Jupiterimages thinkstock

It’s fair to say that emotional roller-coaster we feel on the outside when we fall in love is actively taking place on the inside of us too but hey, that’s what makes it fun. Here's what happens to the body when we fall in love.

Falling in love can be fun but it also affects our health in many ways we may not even realize. Our brains are one of the most powerful organs in our bodies. Before our bodies can catch up and realize what we are feeling and why, our brain has already triggered the responses and the chemicals are released causing our bodies to respond.

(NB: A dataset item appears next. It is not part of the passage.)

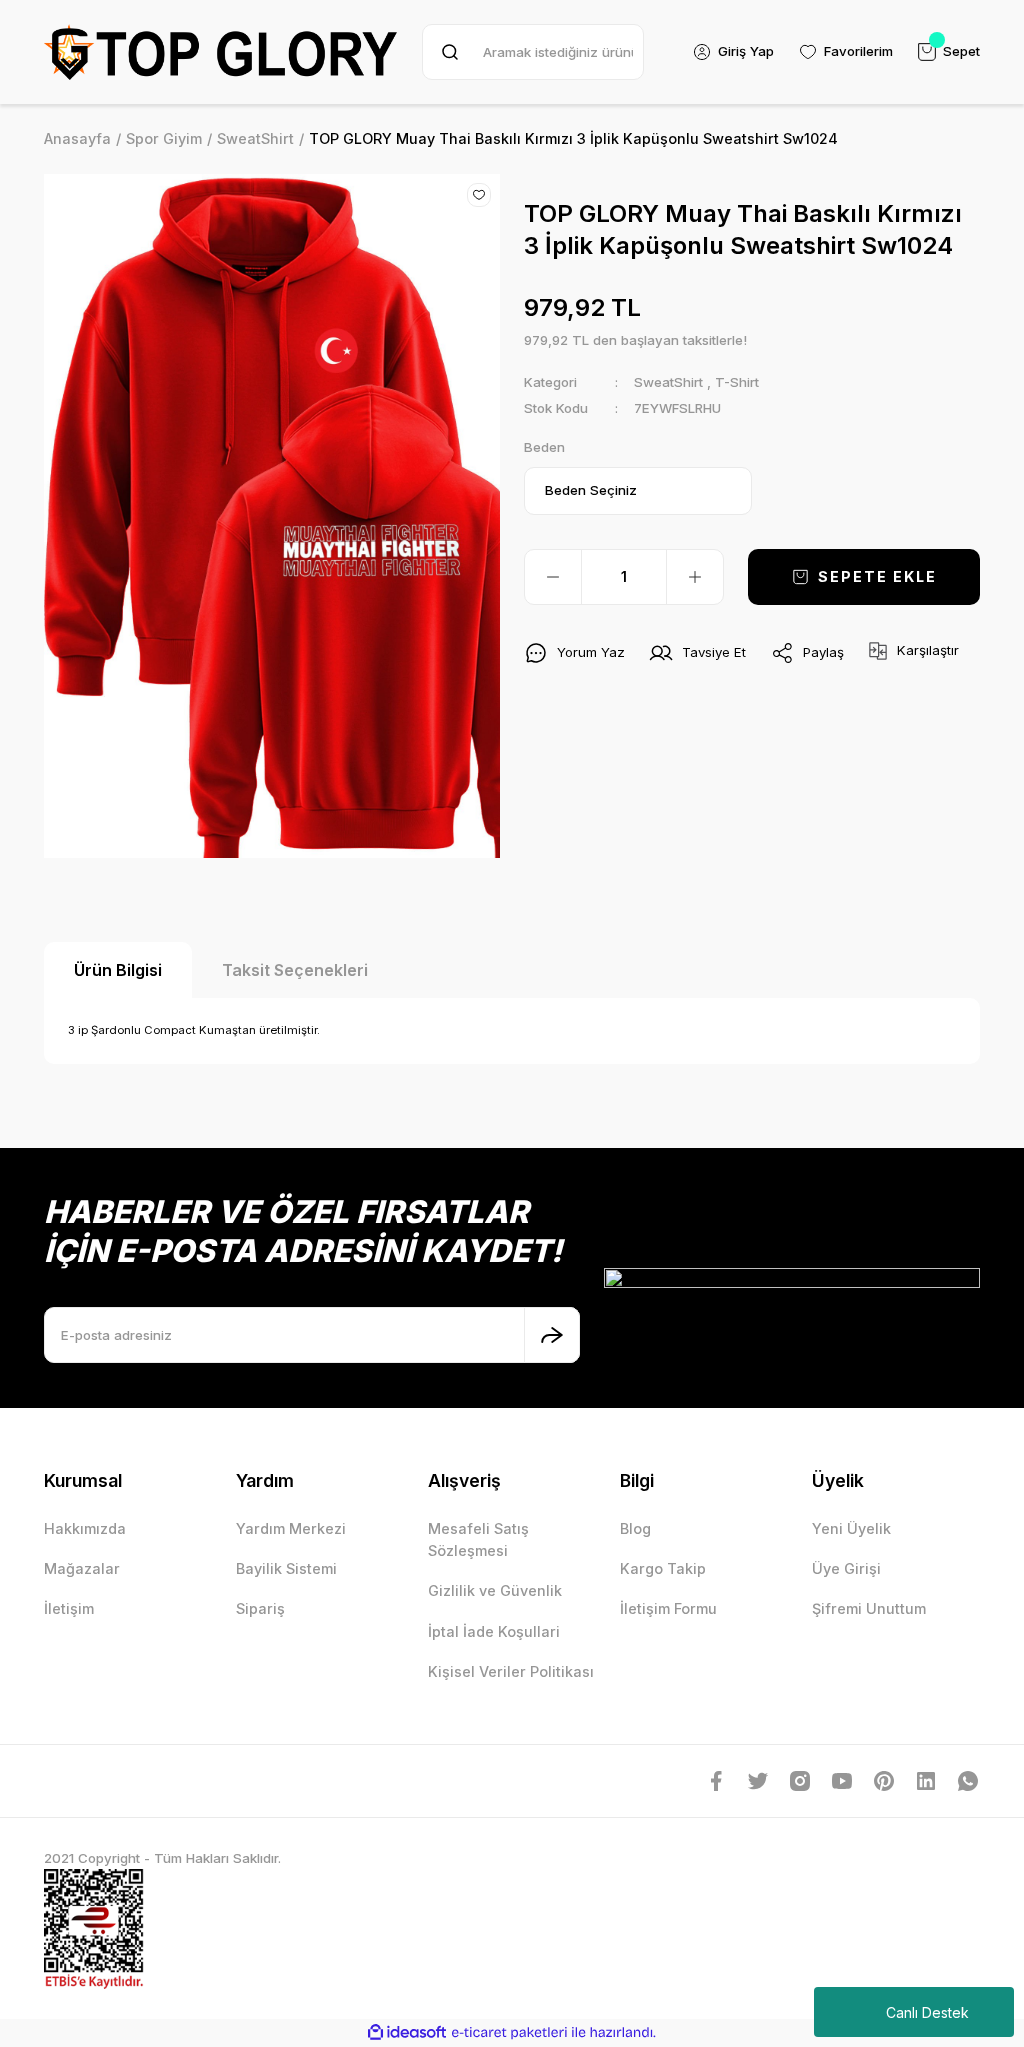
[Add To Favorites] (479, 195)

You know you're in love when you have butterflies in your stomach just by the thought of your significant other. Sometimes we get sweaty palms, our hearts may race a bit, our face gets flushed. With the way our bodies respond to falling in love, you would think the object of our infatuation would be able to tell. Thankfully these signs are subtle. Feel-good chemicals such as dopamine, serotonin, and oxytocin are released and here of the ways our bodies react.

Infatuation happens in the earlier stages of falling in love. We say their name all throughout the day, we dream about them at night and here is why. Infatuation is a result of hormones being released. When the serotonin chemical drops in the brain, it causes a boost in your feelings of infatuation.

We want to be with the person we love all the time. The bonding chemical is known as oxytocin. This chemical relaxes and bonds couples together when partaking in intimate activity. Whether it's holding hands, kissing or hugging, that warm and fuzzy feeling is from the release of oxytocin.

Lastly, being in love can cause slight feelings of stress as well. Norepinephrine increases the heart rate causing you to feel warm or even flustered when your person of interest is near. Falling in love may overtake your mind and body, but if you asked, most people would say they would not want it any other way!